CAIRO (Reuters) - For Rafik, a member of Egypt’s Coptic Christian minority, the myth that President Hosni Mubarak is the community’s best defense against Islamist militants was shattered by an Alexandria church bombing on New Year’s Day.
He and other Copts continued to demonstrate alongside at least 1 million Egyptians on Tuesday, saying their desire to end Mubarak’s three-decade rule was for now more pressing than any fears that a change of power might empower Islamist groups.
“After (the Alexandria) bombing the Copts for the first time started to demonstrate against Mubarak. He was telling us that ‘When I’m in power, you’re safe.’ Well, obviously, when he’s in power, we’re not safe,” the 33-year-old dentist said as he stood amid thousands of protesters in Cairo’s Tahrir Square.
Mubarak, whose government battled a violent Islamist insurgency in the 1990s, has sold himself to Western allies as their safest bet against militancy.
Authorities have also kept the popular Muslim Brotherhood, which has foresworn violence, on a tight leash under his watch.
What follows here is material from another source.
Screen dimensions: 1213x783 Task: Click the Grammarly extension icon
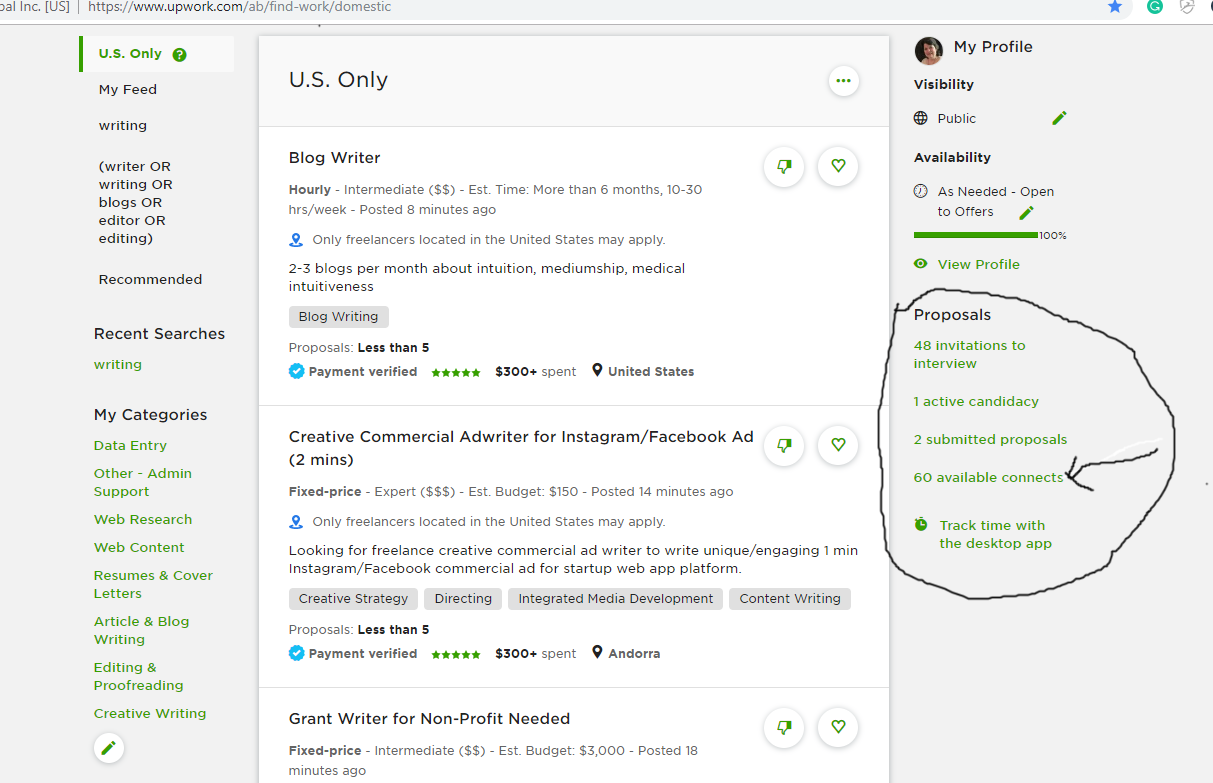coord(1155,7)
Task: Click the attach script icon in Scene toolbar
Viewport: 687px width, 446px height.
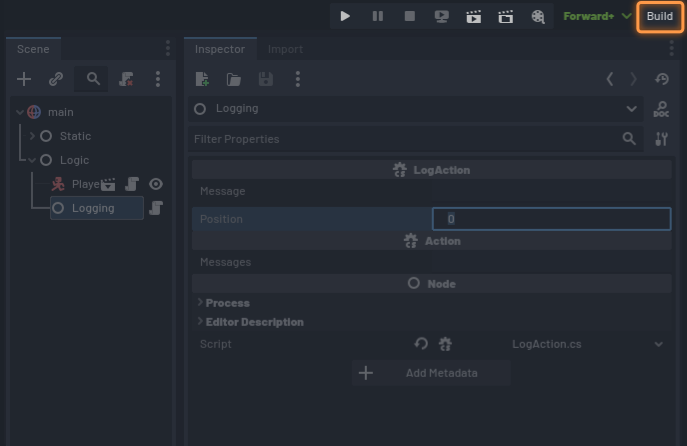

The 82-year-old leader has sought to portray himself as defender of Egypt’s Copts, some 10 percent of the country’s 80 million people. Critics say that has included co-opting the centuries-old church to lend legitimacy to his rule.
Violence sometimes flares up between Egypt’s Christians and Muslims over issues such as land disputes, family vendettas and interfaith romances, and many Copts complain it is hard for them to secure some government jobs and build churches.
But over the past week Christians have joined demonstrators thronging to Egypt’s streets despite comments from the church’s head, Pope Shenouda, praising Mubarak after protests began.
“We came here to show that every Egyptian should be here and wants to be here. There is no difference between Christians and Muslims,” said Mina Shehata, a Christian from Nagaa Hamady, the site of a drive-by shooting that killed six Copts in early 2010.
Images of mingling crosses and crescents which appeared after the Alexandria bombing that killed 23 people have been common sights in Tahrir Square through the protests.
“We do not want Mubarak. The people here do not want him. Muslims and Christians do not want him,” said Mariam Eissa Nasif, 25, a silver cross dangling around her neck.
Some Copts nevertheless said they worried Islamist groups could gain more influence after Mubarak’s departure, even though ousting the strongman took priority.
“We’ve lived all our lives with the thought that Hosni Mubarak is protecting us as Christians, and if he goes we’re going to be repressed,” Salama, a 36-year-old information technology worker, said.
“I have fears that they (the Brotherhood) come to power, however, I’m still very happy about what’s happening and I will still be very happy that Mubarak leaves, at any price,” said Rasha, 29, a marketing worker who, like most of the others, did want her full name used.
Orascom Telecom chairman Naguib Sawiris, the oldest of three brothers from an influential Christian family, told Reuters he expected the Muslim Brotherhood to have relatively small influence in any new order.
“This revolution has been mainly run by the secular, young, educated Egyptians,” he said.